O senador baiano Jaques Wagner (PT) questionou o ministro da Justiça Sérgio Moro, no Senado, na tarde desta quarta-feira (19), se o ex-juiz da Operação Lava Jato deixaria o atual cargo para que o caso fosse investigado.
Na oportunidade, o ex-governador da Bahia ainda questionou Moro sobre o fato de ter supostamente vazado, em março de 2016, uma conversa telefônica entre o ex-presidente Luiz Inácio Lula da Silva e a então presidenta Dilma Rousseff. Wagner também criticou postura do ministro que “insiste em desqualificar” o site e “chamá-lo de sensacionalista”.
“Foi uma medida sensacionalista divulgar as conversas da presidente Dilma? Colocar no Pelourinho a dignidade das pessoas que deveriam ser mantidas sigilo?”, perguntou o pestista.
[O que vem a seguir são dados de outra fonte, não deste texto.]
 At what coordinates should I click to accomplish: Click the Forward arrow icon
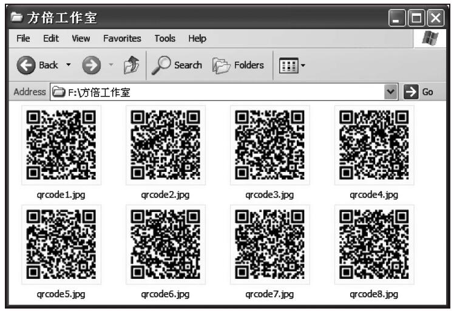click(90, 65)
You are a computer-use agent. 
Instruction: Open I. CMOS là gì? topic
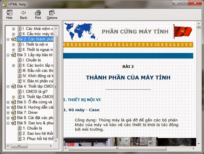pos(35,91)
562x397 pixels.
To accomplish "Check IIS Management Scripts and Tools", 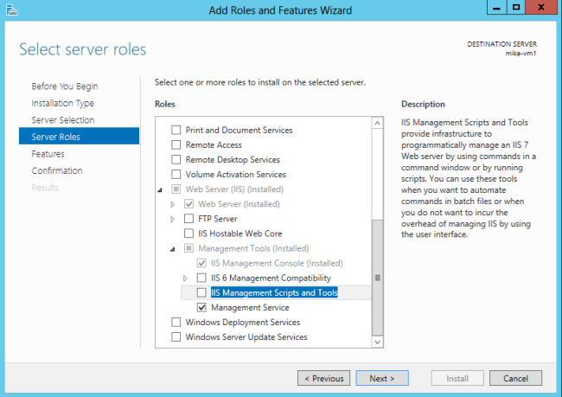I will [x=201, y=292].
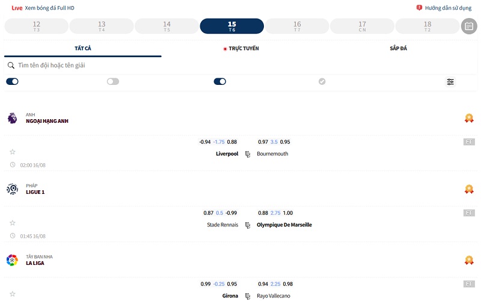
Task: Enable the grey disabled switch
Action: point(113,81)
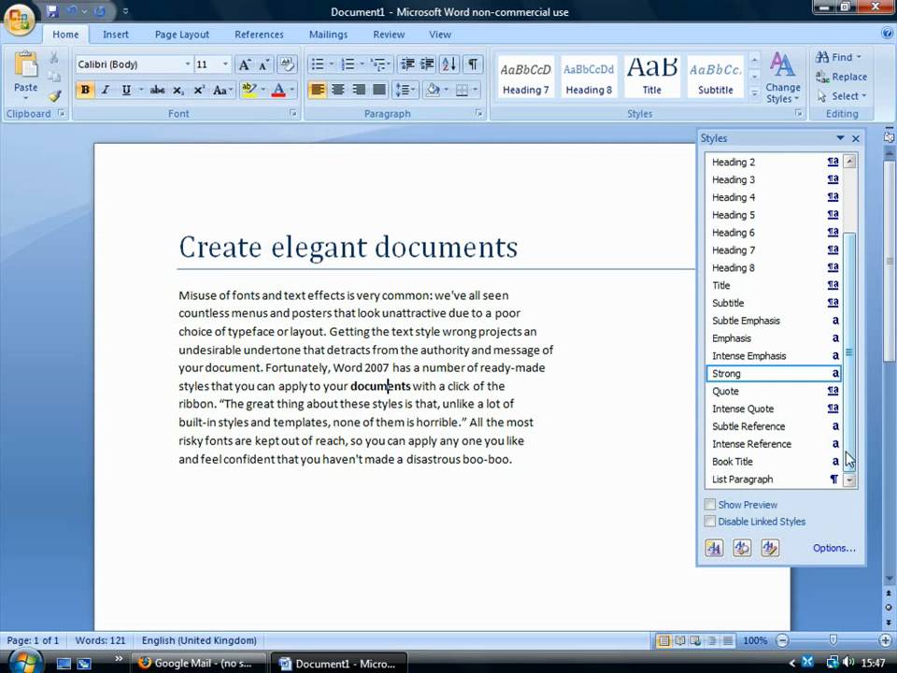The width and height of the screenshot is (897, 673).
Task: Click the New Style button in Styles pane
Action: click(715, 549)
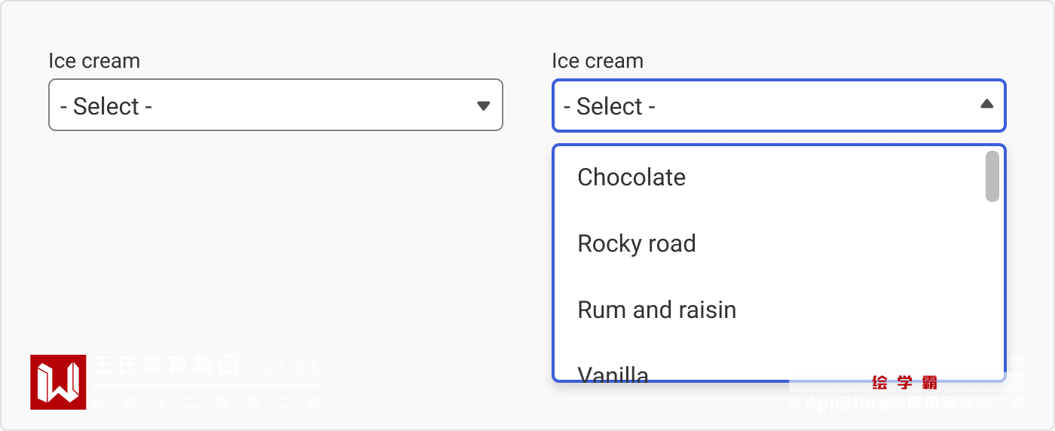Collapse the right Ice cream select box
Viewport: 1055px width, 431px height.
tap(778, 105)

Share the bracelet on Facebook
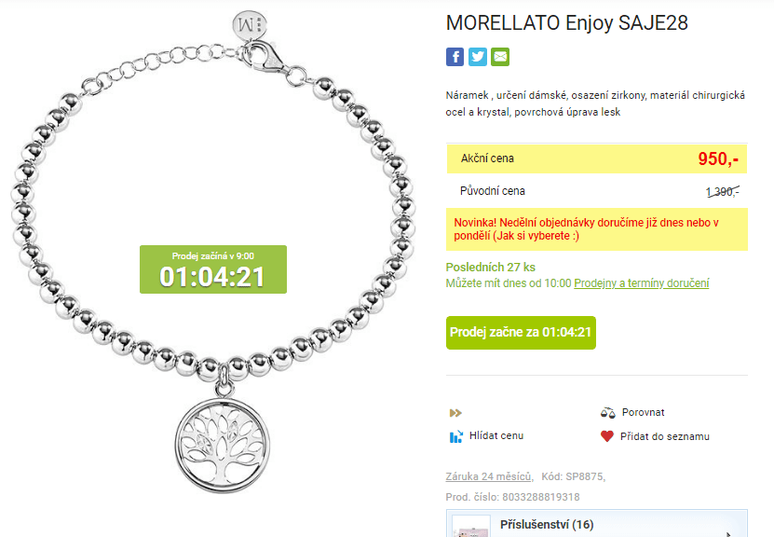tap(455, 57)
Moro respondeu: “Na Lava Jato sempre manifestei que os processos fossem transparentes. Todo material probatório ficava disponível. Não ficava em pílula. Aquele áudio pode ser. Pode haver divergência […]. Não me servi na ocasião de hackers criminosos. Estou convicto das minhas ações como juiz. Não tenho apego pelo cargo em si. Se houver irregularidade da minha parte eu saio. Mas não houve. Sempre agi de forma imparcial. Pode divulgar tudo. Sem sensacionalismo e interpretação que não condizem ao texto”, disse o ministro.
Desde o início da manhã, o ministro do governo Bolsonaro responde a indagações sobre as reportagens publicadas pelo The Intercept Brasil, que mostravam mensagens trocadas entre ele e o procurador Deltan Dallagnol.